Suppose your Victims are 13% of the population. Then, if you are an Oppressor, you have committed a hate crime if you do not hire at least 13 Victims.
“What if I hire more?”
If you achieve Diversity, that noble state where all 100 of your employees are Victims, this is not a crime. Indeed, this will likely win you an award.
“But if there are 13% Victims, that means there are 87% Oppressors. Don’t I have to hire 87 Oppressors to maintain balance?”
No. You do not need to hire any Oppressors. The hate crime only occurs if you do not hire sufficient Victims. And only if you are an Oppressor owner.
“You mean if I’m a Victim myself, I can hire as many Oppressors as I want?”

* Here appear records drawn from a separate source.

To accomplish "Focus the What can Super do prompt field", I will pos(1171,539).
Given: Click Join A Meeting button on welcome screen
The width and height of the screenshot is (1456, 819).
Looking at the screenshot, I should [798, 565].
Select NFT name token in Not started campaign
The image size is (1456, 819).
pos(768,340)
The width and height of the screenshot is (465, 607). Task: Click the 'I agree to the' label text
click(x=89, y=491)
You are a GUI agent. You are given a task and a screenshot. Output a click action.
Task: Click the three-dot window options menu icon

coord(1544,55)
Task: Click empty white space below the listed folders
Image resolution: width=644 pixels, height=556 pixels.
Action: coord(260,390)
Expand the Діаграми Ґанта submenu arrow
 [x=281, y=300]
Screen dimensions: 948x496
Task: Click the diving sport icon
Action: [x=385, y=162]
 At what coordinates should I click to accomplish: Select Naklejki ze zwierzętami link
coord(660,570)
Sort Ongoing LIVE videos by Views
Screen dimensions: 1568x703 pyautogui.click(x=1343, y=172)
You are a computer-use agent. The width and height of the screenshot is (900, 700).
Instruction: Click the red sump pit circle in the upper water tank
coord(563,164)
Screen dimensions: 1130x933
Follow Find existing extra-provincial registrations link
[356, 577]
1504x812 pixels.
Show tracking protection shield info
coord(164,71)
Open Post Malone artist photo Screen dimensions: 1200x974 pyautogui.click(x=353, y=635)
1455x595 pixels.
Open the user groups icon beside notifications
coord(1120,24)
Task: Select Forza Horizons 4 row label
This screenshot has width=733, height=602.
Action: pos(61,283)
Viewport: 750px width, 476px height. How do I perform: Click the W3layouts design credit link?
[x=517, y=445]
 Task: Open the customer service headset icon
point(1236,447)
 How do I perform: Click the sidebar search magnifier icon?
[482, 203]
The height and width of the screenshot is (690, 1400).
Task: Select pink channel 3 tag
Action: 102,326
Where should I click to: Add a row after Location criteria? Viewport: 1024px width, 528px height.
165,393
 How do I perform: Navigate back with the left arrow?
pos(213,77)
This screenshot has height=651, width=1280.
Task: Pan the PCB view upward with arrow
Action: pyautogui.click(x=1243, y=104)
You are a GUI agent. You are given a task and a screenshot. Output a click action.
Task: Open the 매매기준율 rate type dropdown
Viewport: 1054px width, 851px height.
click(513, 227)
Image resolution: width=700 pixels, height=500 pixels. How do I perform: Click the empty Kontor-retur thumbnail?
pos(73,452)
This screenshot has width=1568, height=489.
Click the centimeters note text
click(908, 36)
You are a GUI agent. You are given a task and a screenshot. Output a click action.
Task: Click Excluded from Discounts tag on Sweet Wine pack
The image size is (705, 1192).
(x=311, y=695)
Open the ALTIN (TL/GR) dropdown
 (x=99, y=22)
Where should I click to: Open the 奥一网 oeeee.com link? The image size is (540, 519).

You can, as long as you are voluble in your declaration of your own Victim status. If you’re quiet about it, you run the risk of being treated as an honorary Oppressor.
Anyway, enough stalling. I’ve given you all the information you need to answer the question. What are the chances you’ll be nabbed for a hate crime if you hire the first 100 who walk in the door?
“I’m not sure. Thirteen percent?”
Not even close. Here’s how to get the right answer. Given our information, there’s a 13% chance any person walking into the door is a Victim. So you want the chance that you hire no Victims, or just 1 Victim, or just 2, or and so on, up to just 12 Victims. Hiring any number less than 13 can land you into hate crime territory. Hire 13 or more and you are safe.
“Oh, I get it. That’s easy. That’s a binomial. That gives about a 46% chance of hiring 12 or fewer out of 100.”
That’s right. There is a 46% chance you will hire insufficient Victims and run the possibility of being charged with the hate crime of “disparate impact”, even when, as here, you are wholly innocent of any crime.
About half of companies which are not discriminating, at all, will be guilty of hate crimes.
It also turns out, for boring technical reasons (look up the expected value of a binomial) the answer is about a 50% chance of a hate crime no matter how many employees you must hire.
I don’t know about you, but 50% is an awfully large chance to be charged with the hate crime of “disparate impact.” How would you solve that problem?
“Wait. In our culture there is more than one Victim group, though, isn’t there? Don’t they all have to be hired for proportional representation? Doesn’t that make it harder to escape being charged with a hate crime?”
Yes.
It turns out about half the Oppressors are actually Victims themselves. And that the original Victims themselves can be split into two groups, each about equally sized. That can be confusing, so here’s the breakdown:
Oppressors: 43.5%; Victim group 1: 43.5%, Victim Group 2: 6.5%; Victim Group 3: 6.5%.
We now want the chance that we hire 43 or fewer Victim Group 1s or 6 or fewer Victim Group 2s or 6 or fewer Victim Groups 3s. The number of Oppressors don’t matter, as before.
I know you don’t know the answer to this, so I’ll just tell you. It involves the multinomial distribution. We want 1 – Pr(Oppressors >= 0 & VG1 > 43 & VG2 > 6 & VG3 > 6 | all that information). This turns out to be about 94%. That is, with no discrimination at all, you stand a 94% chance of being accused of a hate crime.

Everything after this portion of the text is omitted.